Saved entries:
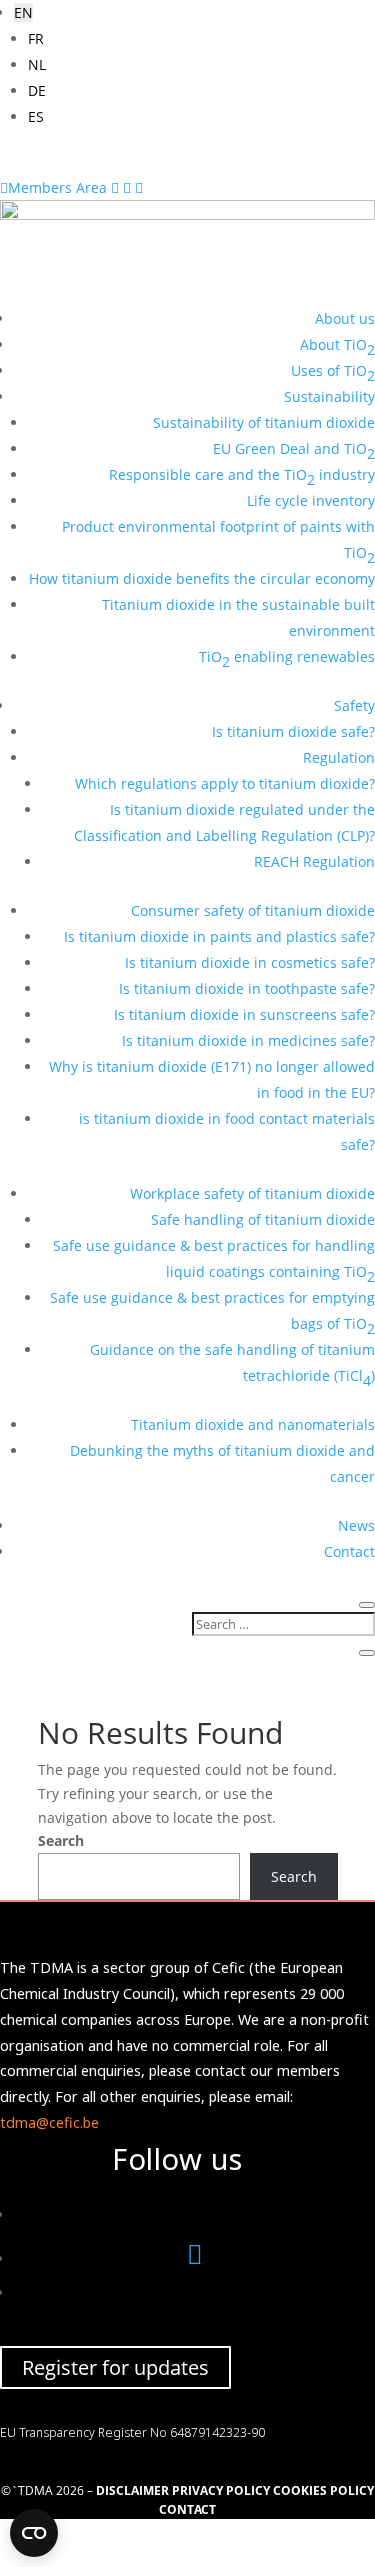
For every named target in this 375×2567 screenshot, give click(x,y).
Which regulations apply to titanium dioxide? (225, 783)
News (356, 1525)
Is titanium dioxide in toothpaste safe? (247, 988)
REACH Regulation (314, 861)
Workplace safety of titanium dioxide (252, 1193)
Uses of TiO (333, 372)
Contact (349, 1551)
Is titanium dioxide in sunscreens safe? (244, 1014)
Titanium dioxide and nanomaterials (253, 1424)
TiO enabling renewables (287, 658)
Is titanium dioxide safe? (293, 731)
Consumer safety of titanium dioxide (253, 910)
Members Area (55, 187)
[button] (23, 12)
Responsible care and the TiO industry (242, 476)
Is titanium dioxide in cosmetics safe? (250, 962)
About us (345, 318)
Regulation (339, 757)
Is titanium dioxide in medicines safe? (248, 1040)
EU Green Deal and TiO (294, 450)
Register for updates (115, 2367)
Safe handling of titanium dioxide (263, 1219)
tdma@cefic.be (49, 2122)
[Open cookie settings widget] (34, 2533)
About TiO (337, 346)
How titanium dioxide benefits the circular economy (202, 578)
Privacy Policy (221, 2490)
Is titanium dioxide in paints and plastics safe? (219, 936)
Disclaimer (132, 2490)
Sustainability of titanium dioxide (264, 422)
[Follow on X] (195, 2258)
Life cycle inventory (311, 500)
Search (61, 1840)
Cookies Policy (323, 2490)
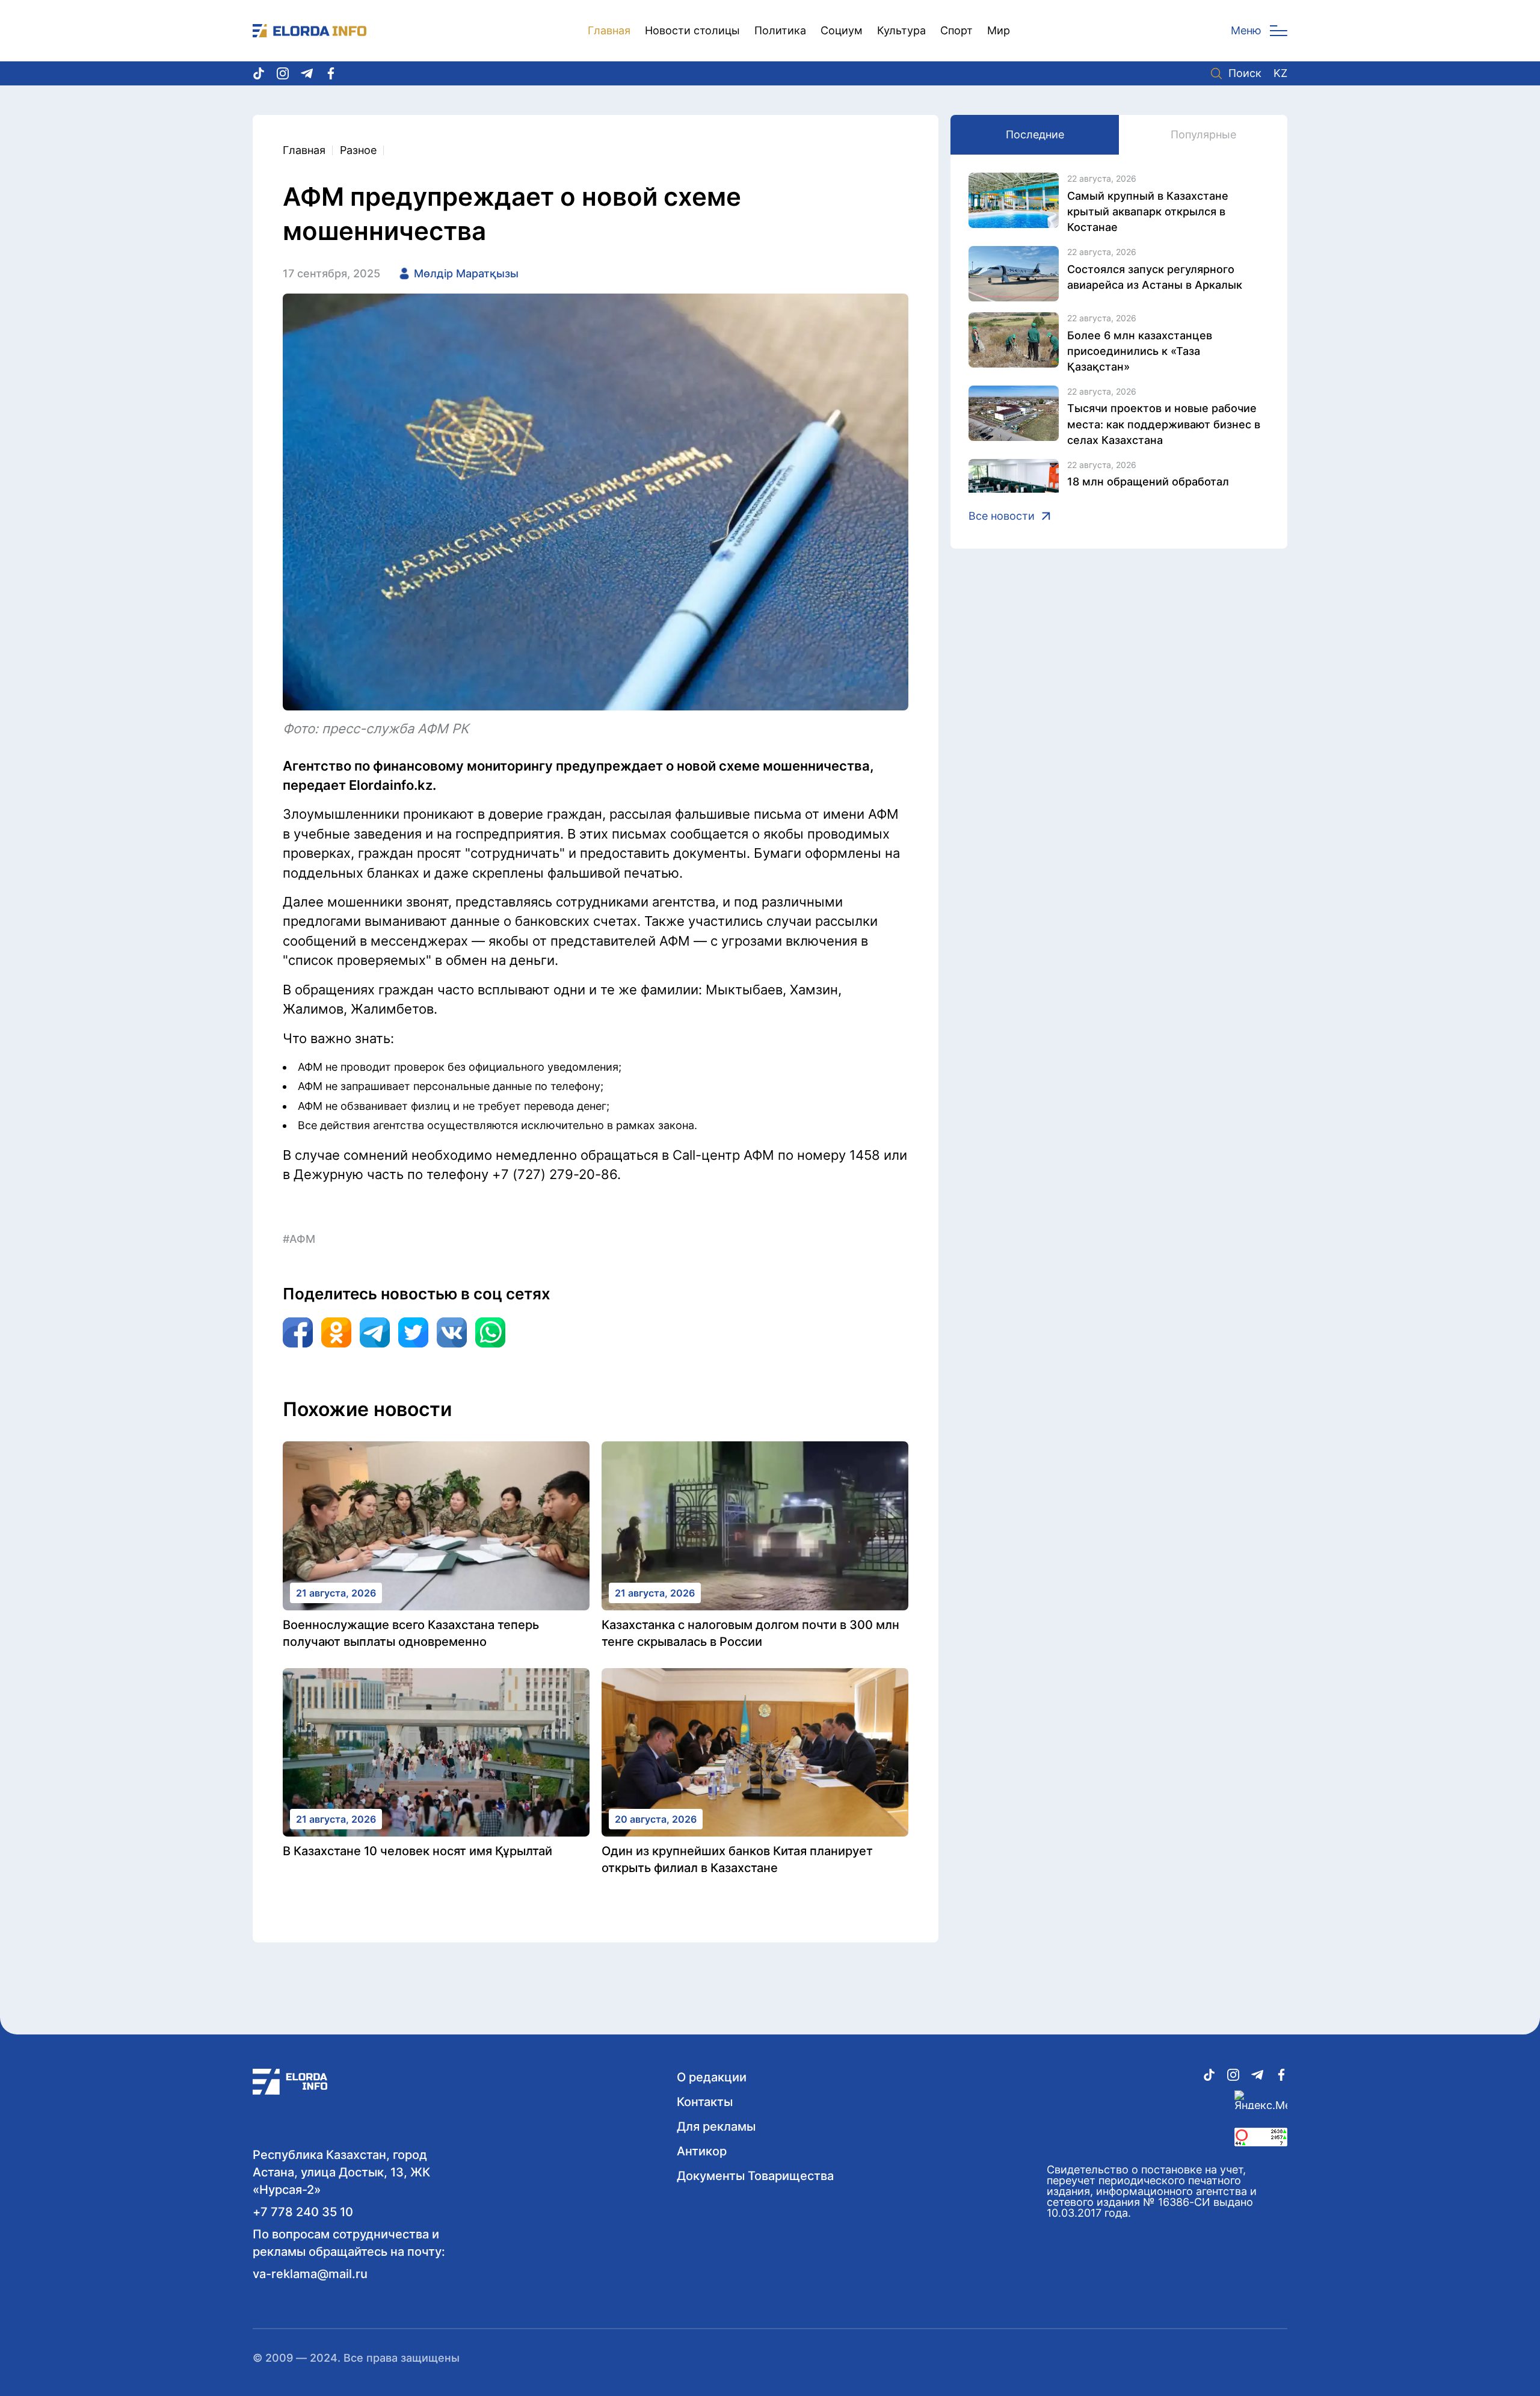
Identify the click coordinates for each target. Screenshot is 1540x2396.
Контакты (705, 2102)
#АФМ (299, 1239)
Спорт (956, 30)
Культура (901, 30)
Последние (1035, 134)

...

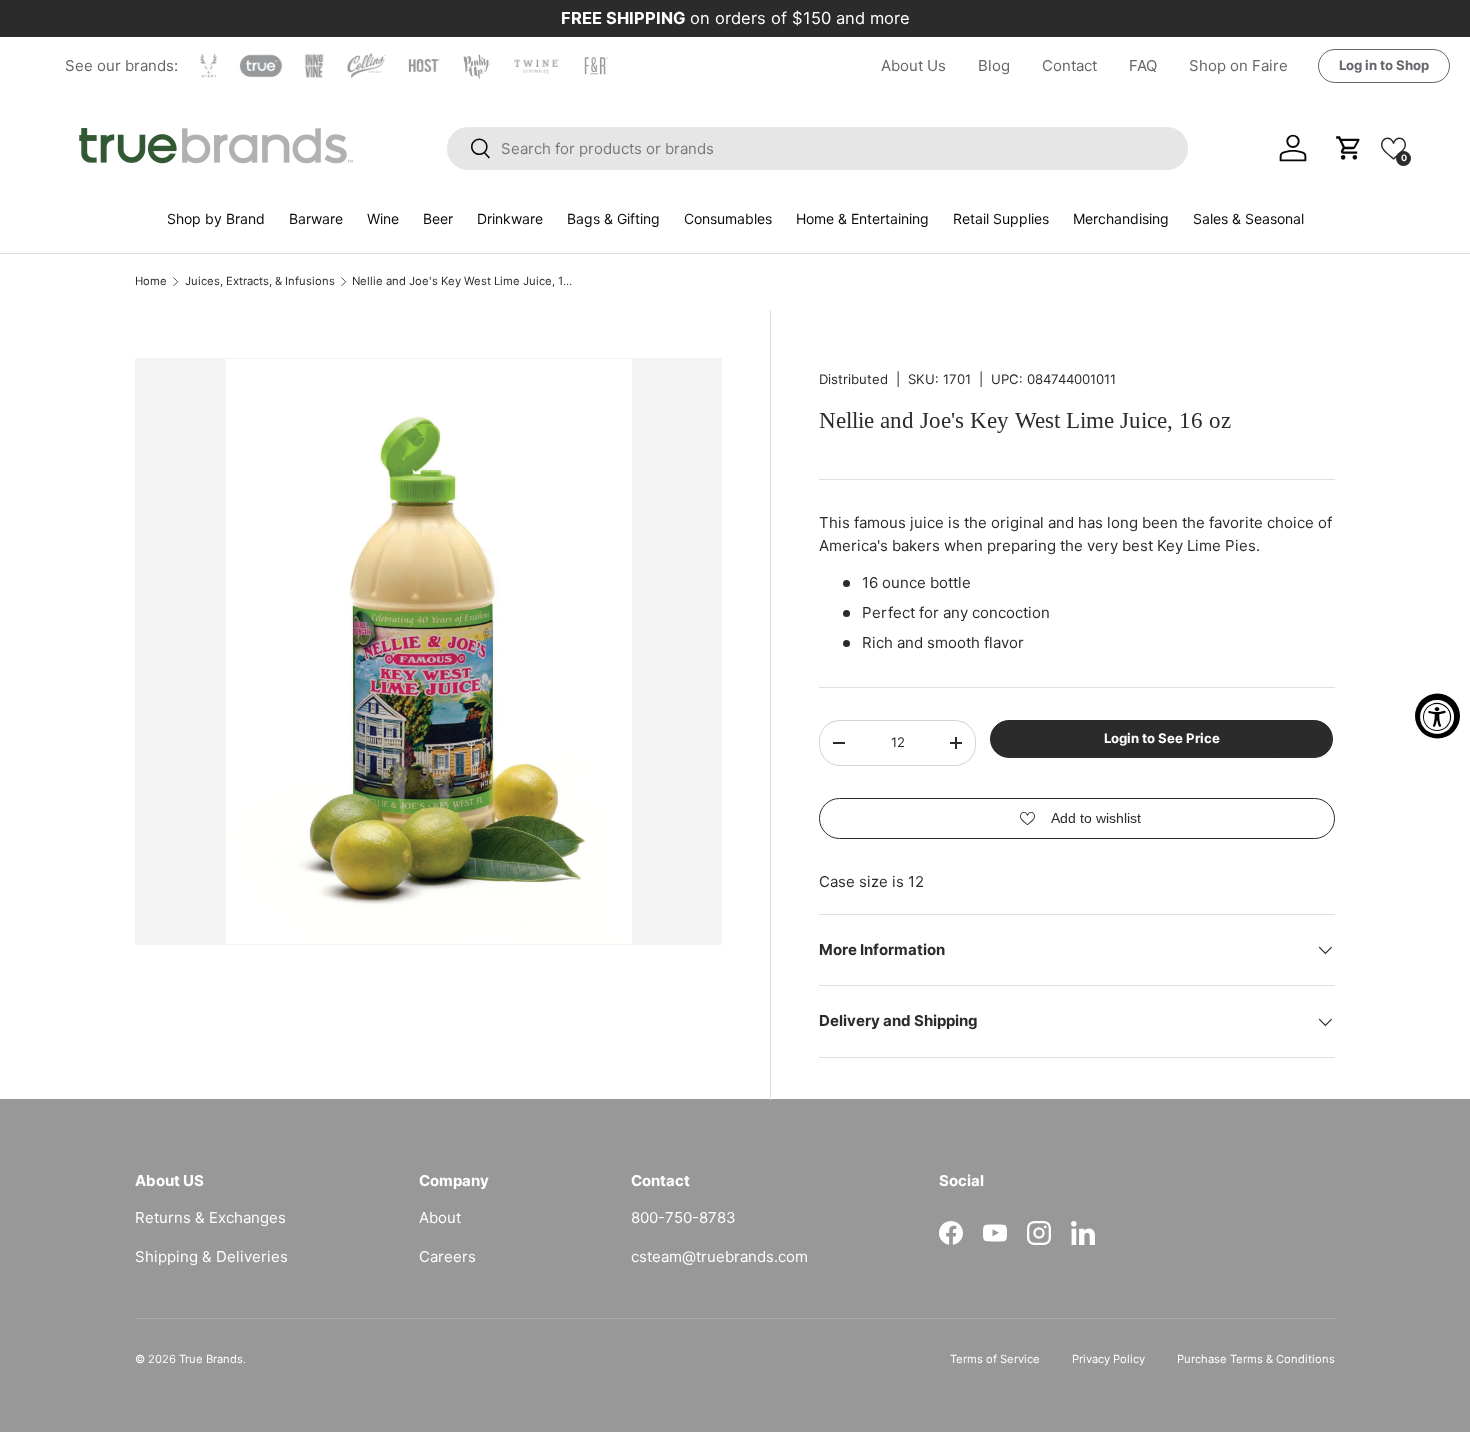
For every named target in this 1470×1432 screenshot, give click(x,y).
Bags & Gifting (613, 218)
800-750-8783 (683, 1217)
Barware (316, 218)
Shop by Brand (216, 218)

§ **What is expected**
Look above for the line with "Titanium dioxide and" and the line with "[Follow on X] (195, 2258)", and reproduce exactly those two lines plus every line between, nothing more.

§ **Solution to this problem**
Titanium dioxide and nanomaterials (253, 1424)
TiO enabling renewables (287, 658)
Is titanium dioxide safe? (293, 731)
Consumer safety of titanium dioxide (253, 910)
Members Area (55, 187)
[button] (23, 12)
Responsible care and the TiO industry (242, 476)
Is titanium dioxide in cosmetics safe? (250, 962)
About us (345, 318)
Regulation (339, 757)
Is titanium dioxide in medicines safe? (248, 1040)
EU Green Deal and TiO (294, 450)
Register for updates (115, 2367)
Safe handling of titanium dioxide (263, 1219)
tdma@cefic.be (49, 2122)
[Open cookie settings widget] (34, 2533)
About TiO (337, 346)
How titanium dioxide benefits the circular economy (202, 578)
Privacy Policy (221, 2490)
Is titanium dioxide in paints and plastics safe? (219, 936)
Disclaimer (132, 2490)
Sustainability of titanium dioxide (264, 422)
[Follow on X] (195, 2258)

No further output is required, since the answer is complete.